The XBRL rules will introduce additional filing requirements for funds and their advisers and administrators. In particular, funds will be required to file XBRL data in a separate post-effective amendment, filed after, and apart from, the filing to which the data relates. The post-effective amendment in which XBRL data is contained must be filed after the effective date of the post-effective amendment to which it relates, but not later than 15 business days after that date. (XBRL data for Rule 497 filings may be filed simultaneously with a 497(c) or 497(e) filing of a definitive prospectus, or in a separate filing made no later than 15 business days after the Rule 497 filing to which it relates.)

Compliance Date

XBRL submissions will be required for initial registration statements and annual updates to effective registration statements that are to become effective after January 1, 2011. A form of prospectus filed under Rule 497(c) or (e) is required to include an XBRL risk/return summary exhibit only if the relevant fund has already submitted an XBRL exhibit with its registration statement or post-effective amendment.

The XBRL Format

The XBRL format is maintained by XBRL International, a consortium of approximately 550 organizations from the worldwide financial reporting community.2 In 2006, the SEC contracted with XBRL U.S., the consortium's U.S. arm, to develop a standard list of tags for financial reporting in interactive format consistent with US GAAP and SEC regulations.3 Under its contract with the SEC, XBRL US is currently developing the standard list of tags for the risk/return summary section of fund prospectuses and for schedules of investments.

The SEC has concluded that XBRL-filed information offers a variety of advantages for data users, including the opportunity for data users to download risk/return summary information directly into spreadsheets, analyze it and use it within their own investment models.
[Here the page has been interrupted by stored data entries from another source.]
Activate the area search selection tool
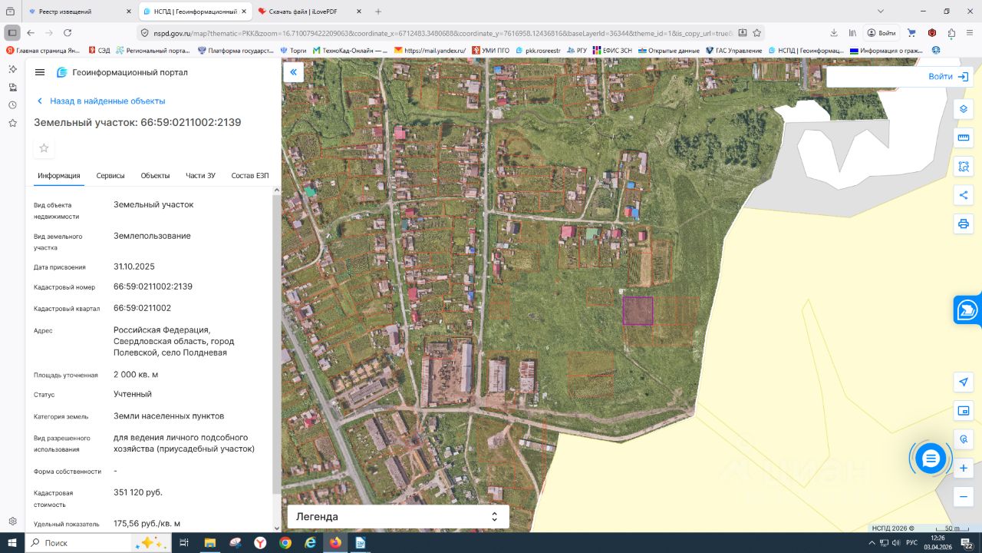The height and width of the screenshot is (553, 982). point(963,166)
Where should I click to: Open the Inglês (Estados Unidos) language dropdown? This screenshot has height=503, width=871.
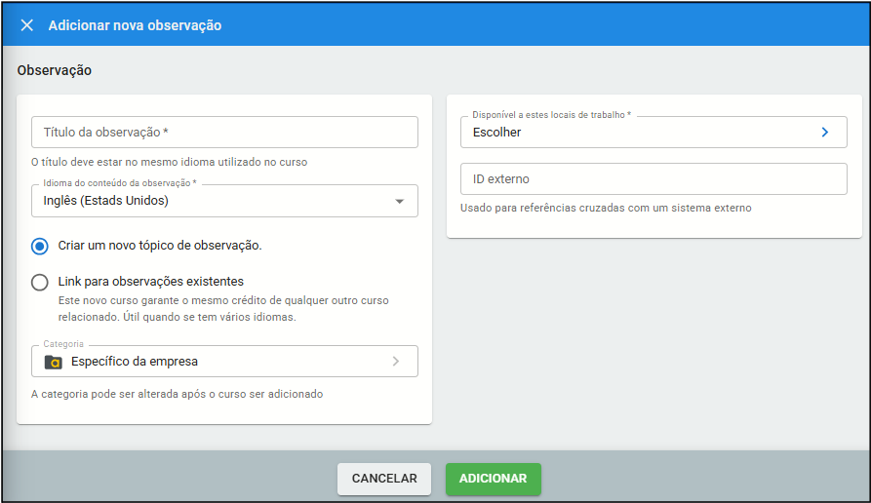click(215, 201)
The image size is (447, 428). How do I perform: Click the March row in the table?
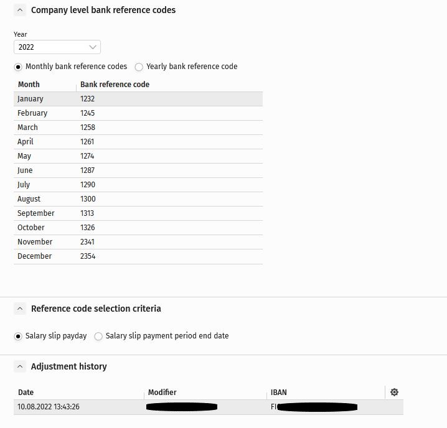pyautogui.click(x=138, y=128)
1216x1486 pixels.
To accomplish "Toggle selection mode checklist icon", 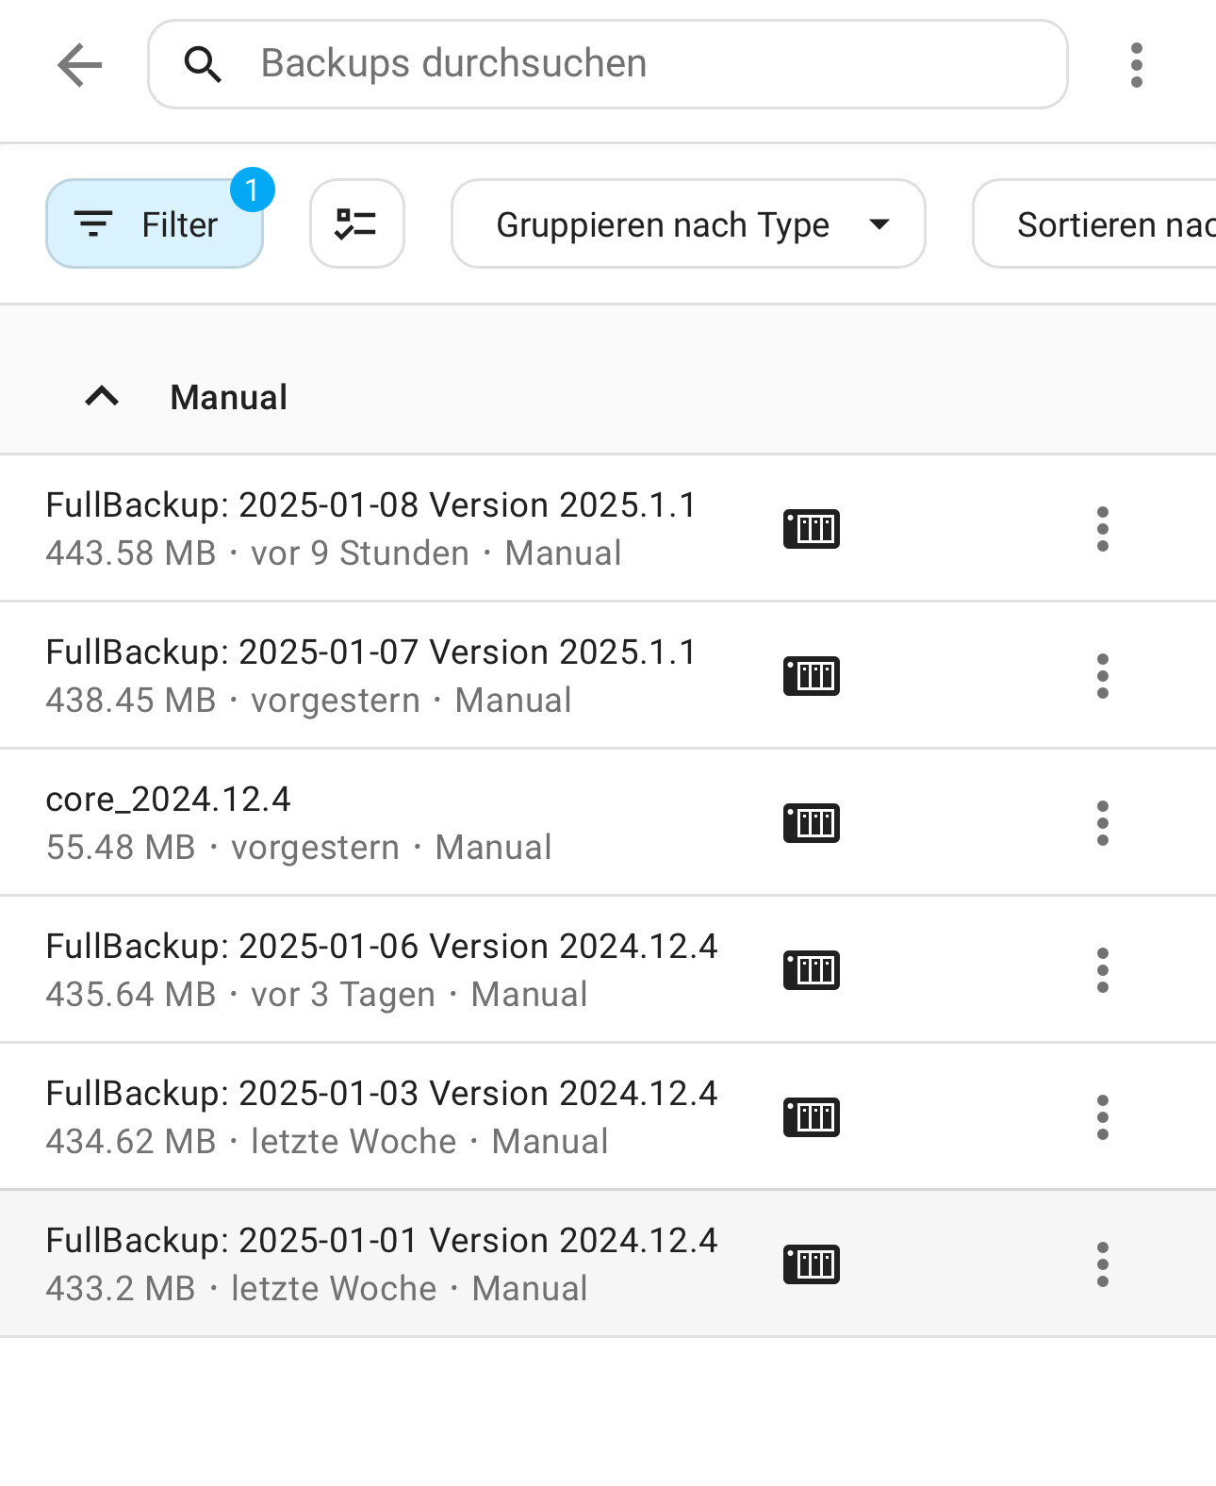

Certain fund complexes have already begun making XBRL filings through the SEC's voluntary program. These filings may be viewed via the SEC's prototype site, found at

The Voluntary Program

The SEC's voluntary program for XBRL filings has been revised to allow participation by funds with respect to risk/return summary information up until the compliance date of January 1, 2011, and with regard to financial statement information indefinitely. Voluntary filings benefit from Rule 402 of Regulation S-T and are not deemed filed as part of a registration statement or subject to liability. In addition, funds may submit XBRL portfolio holdings information through the voluntary program without having to submit other financial information in interactive data format. Although it is possible for funds to choose to file under the new Rules after July 15, 2009, early adopters may wish to consider participating in the voluntary program as an alternative to early filing under the revised rules and new Rule 406T, described below.

Consequences of Non-Compliance

Amended Rule 485 under the Securities Act now provides for the automatic suspension of a registrant's ability to file post-effective amendments under paragraph (b) of that rule if the registrant fails to submit the required XBRL data or make the data available on its website by the required date. The suspension takes effect when the filer fails to meet the requirement to file XBRL data or post it on its website, and is lifted when the required filing or posting is made. The suspension does not affect any post-effective amendments filed before the suspension became effective, nor post-effective amendments filed solely for purposes of submitting XBRL data to cure a failure to submit or post such data.

The Release states that the SEC considers automatic suspension an appropriate means of ensuring compliance with the amended rules, despite commenters' concerns that substantial penalties may result from minor violations. The Release also confirms that the suspension will apply to all series of a series investment company. Thus, a mistaken omission of XBRL data for one series will have import for the filing cycle of the entire multi-series registrant.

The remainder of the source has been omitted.